How AI and ML Can Drive Sustainable Revenue Growth by Waleed … – Digital Journal

PRESS RELEASE

Published October 6, 2023

The impact of AI and ML on modern business environments is more than fascinating; it's critical in today's hyper-connected world. While AI and ML have far-reaching practical applications, their greatest disruptive influence may be in business revenue. In this piece, I'll break out why artificial intelligence and machine learning aren't just "nice to have" but a "must have" for any company serious about long-term success.

The Importance of AI and ML in Generating Revenue

In today's data-driven and rapidly evolving environment, tried and true money-generation techniques are no longer sufficient. McKinsey reports that companies using AI in their operations boost revenue by 20% and save expenses by 30%.ChatGPT, GitHub Copilot, Stable Diffusion, and other generative AI applications have captivated global interest due to their widespread accessibility and user-friendly interfaces.

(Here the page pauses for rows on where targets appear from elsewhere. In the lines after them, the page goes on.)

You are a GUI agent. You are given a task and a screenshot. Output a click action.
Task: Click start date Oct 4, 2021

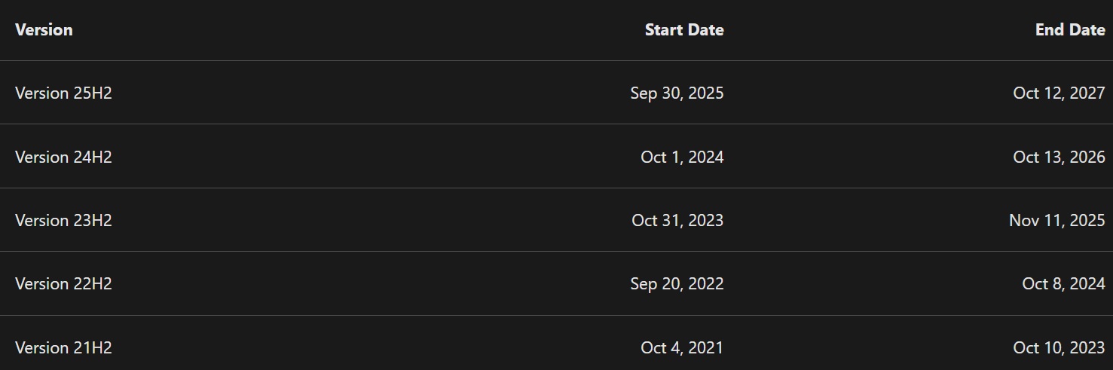point(682,347)
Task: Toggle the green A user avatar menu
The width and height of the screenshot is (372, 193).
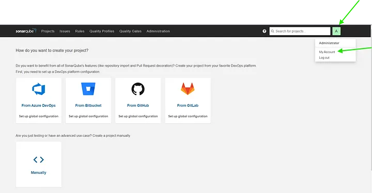Action: 336,31
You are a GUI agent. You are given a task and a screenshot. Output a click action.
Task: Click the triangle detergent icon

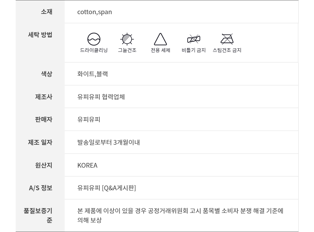pos(160,39)
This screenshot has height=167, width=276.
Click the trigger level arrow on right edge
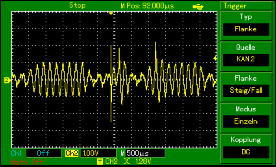click(x=215, y=58)
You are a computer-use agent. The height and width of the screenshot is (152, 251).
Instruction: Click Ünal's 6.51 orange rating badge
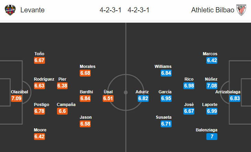(108, 98)
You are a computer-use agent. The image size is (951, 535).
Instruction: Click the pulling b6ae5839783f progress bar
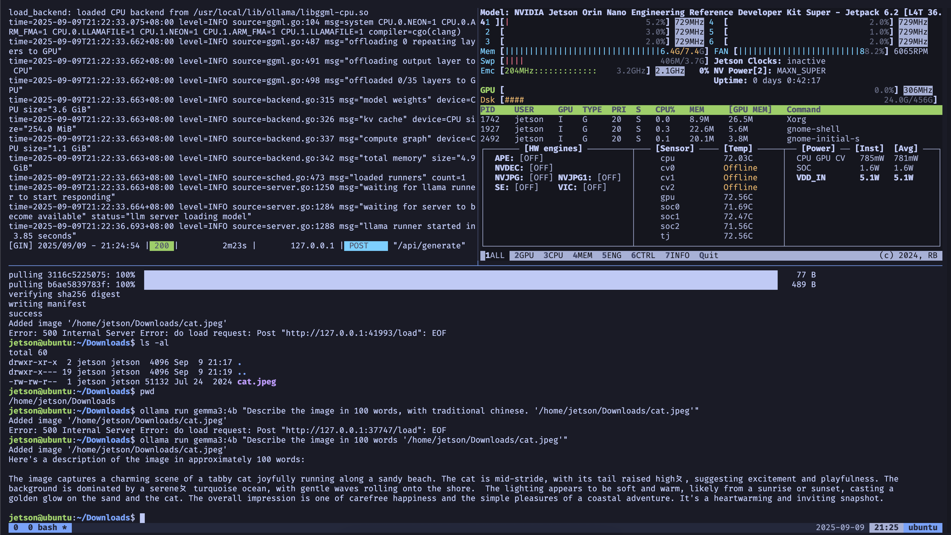coord(460,285)
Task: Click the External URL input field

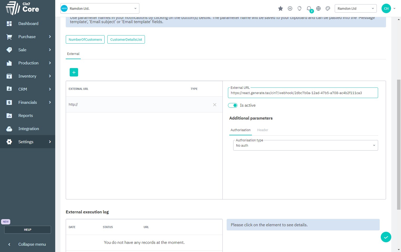Action: [302, 93]
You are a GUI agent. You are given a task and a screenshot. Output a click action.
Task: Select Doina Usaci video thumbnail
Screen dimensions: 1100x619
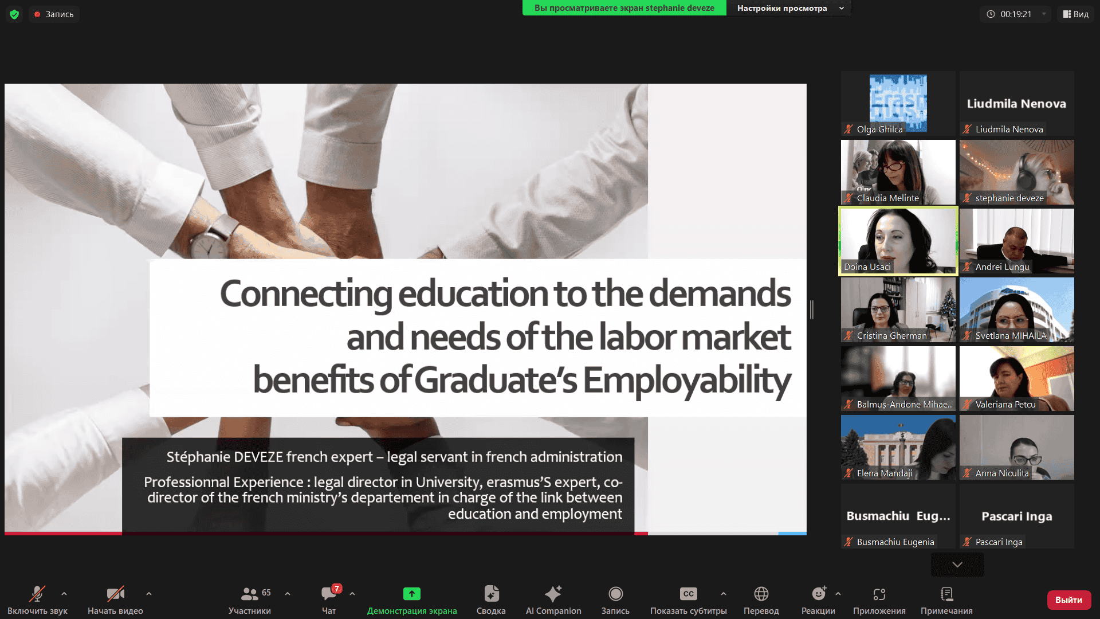[x=898, y=241]
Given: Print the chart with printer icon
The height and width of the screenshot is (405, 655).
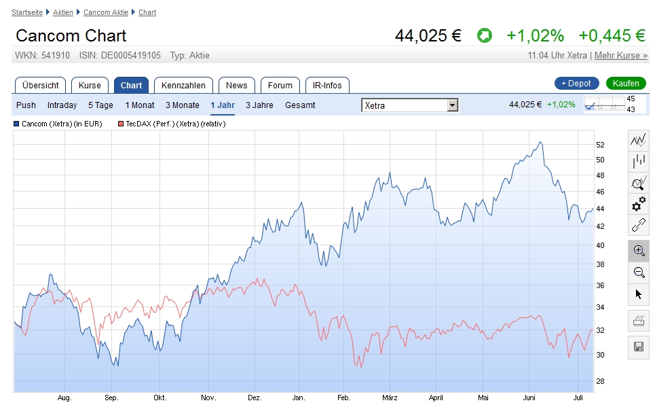Looking at the screenshot, I should pos(638,321).
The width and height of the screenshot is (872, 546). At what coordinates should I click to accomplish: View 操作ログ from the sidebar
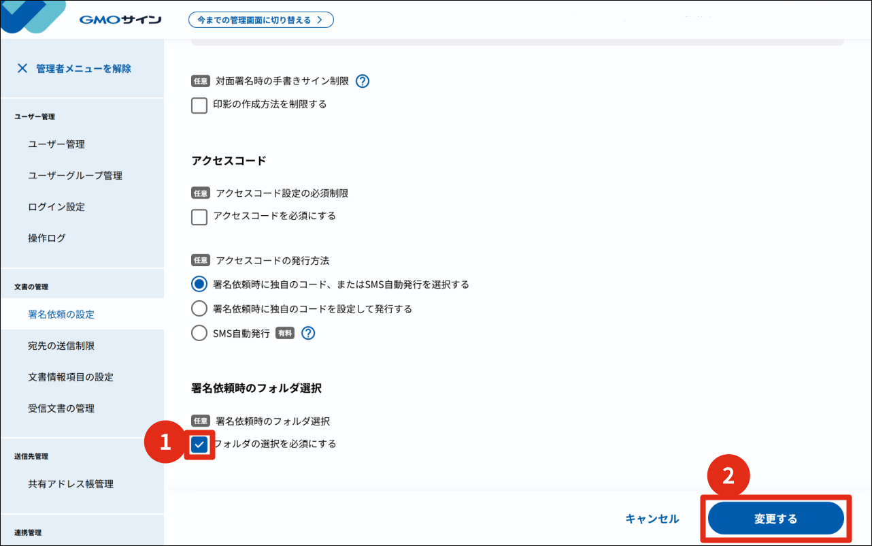point(47,238)
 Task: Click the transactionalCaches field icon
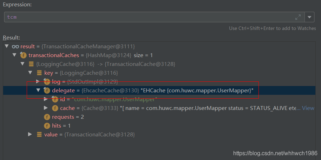(23, 55)
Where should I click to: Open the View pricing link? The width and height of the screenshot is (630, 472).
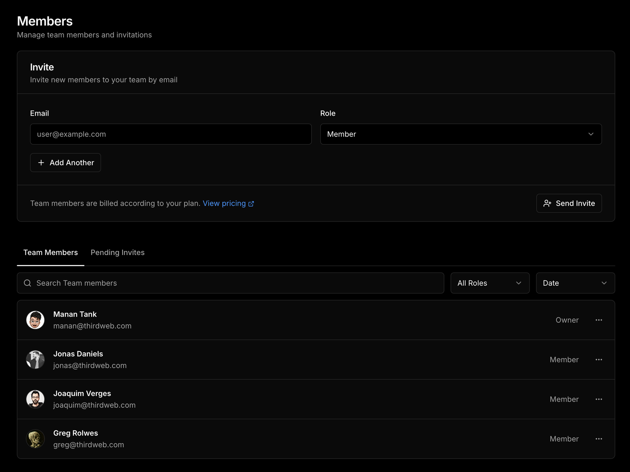(x=224, y=204)
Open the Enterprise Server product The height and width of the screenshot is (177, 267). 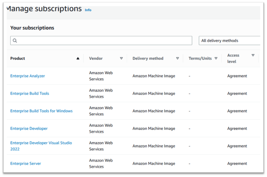[x=25, y=163]
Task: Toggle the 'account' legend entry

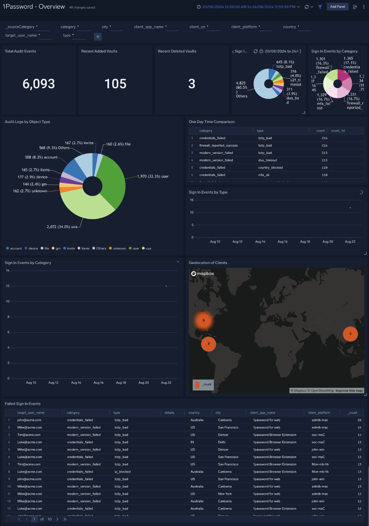Action: click(14, 249)
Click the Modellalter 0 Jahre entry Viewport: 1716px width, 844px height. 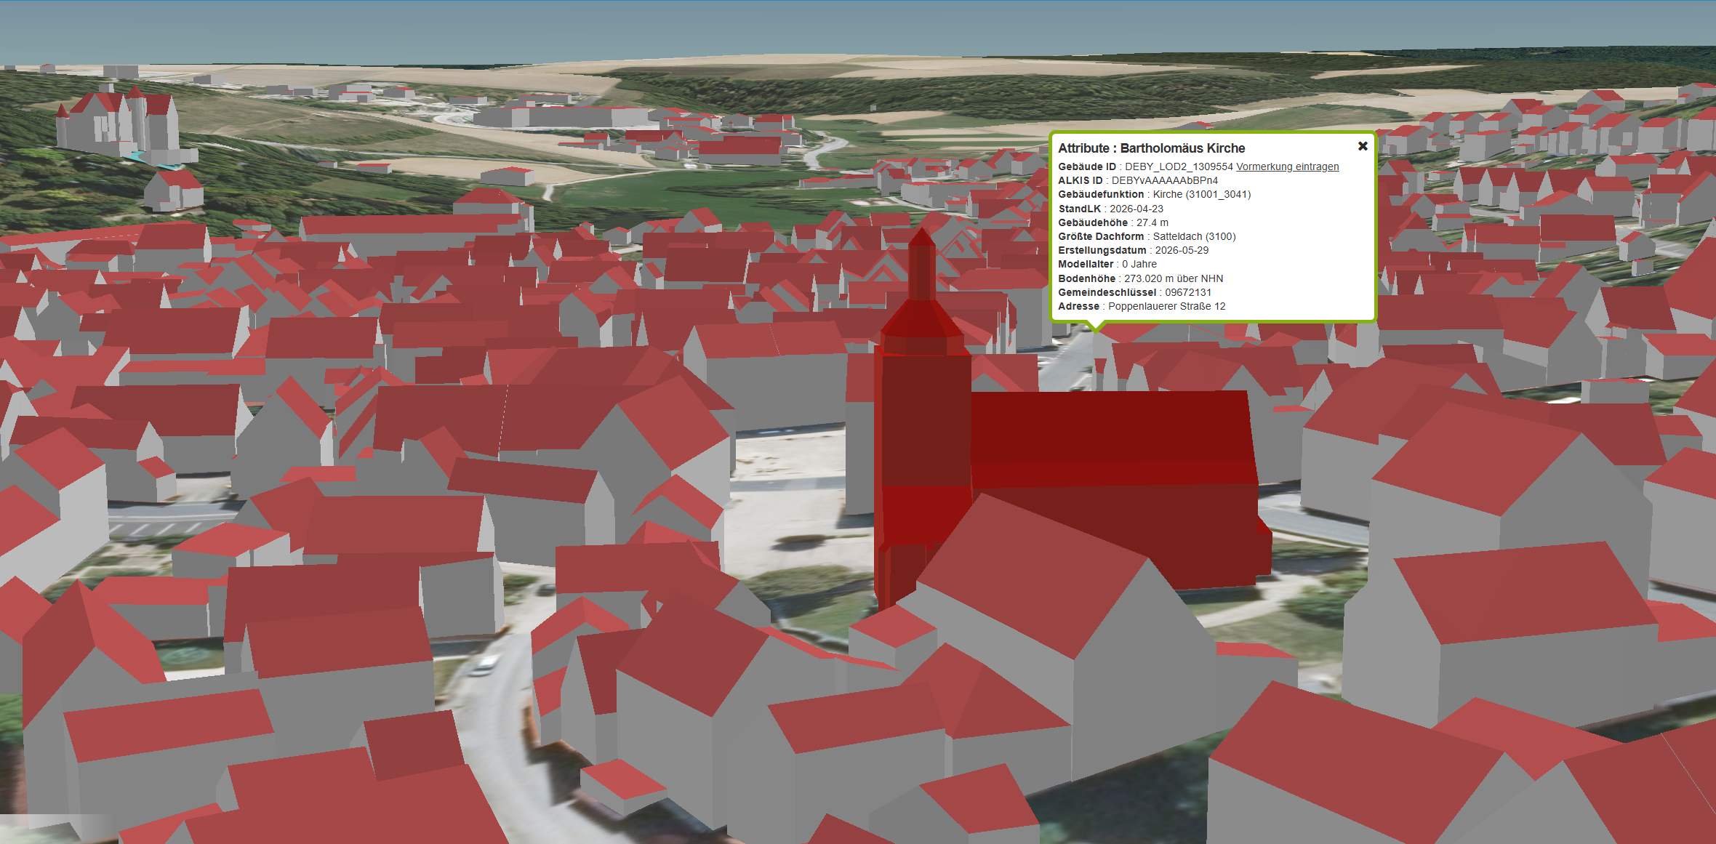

Unlike AlphaGo, which had a more specialized focus, these tools offer almost anyone the ability to communicate, create, and engage in uncanny discussions with a user. It's not merely a wave of the future; it's today's currency.

Practical Applications of AI and ML in Revenue Generation

Several revenue-generating uses for AI and ML exist:

These features may be added to your company model incrementally over time rather than all at once.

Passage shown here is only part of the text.